* _Material provided_:
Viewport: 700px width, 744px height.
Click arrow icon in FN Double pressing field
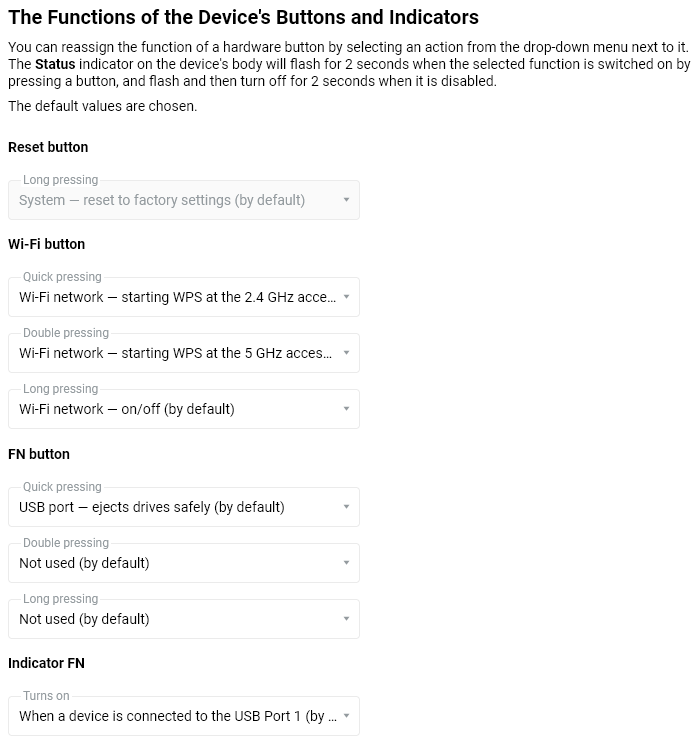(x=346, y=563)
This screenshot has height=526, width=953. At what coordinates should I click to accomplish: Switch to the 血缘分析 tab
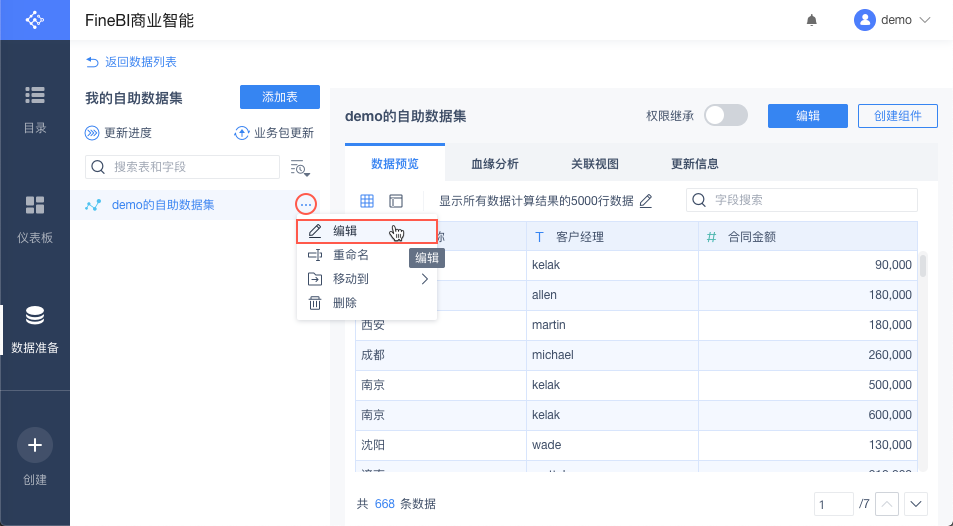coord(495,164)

* _Exercise requirements_: The records above need to be copied exactly, with the pictures left out.

* _Result of this exercise_:
Viewport: 700px width, 744px height.
Click arrow icon in FN Double pressing field
(x=346, y=563)
This screenshot has height=526, width=953. At what coordinates should I click to accomplish: Switch to the 血缘分析 tab
coord(495,164)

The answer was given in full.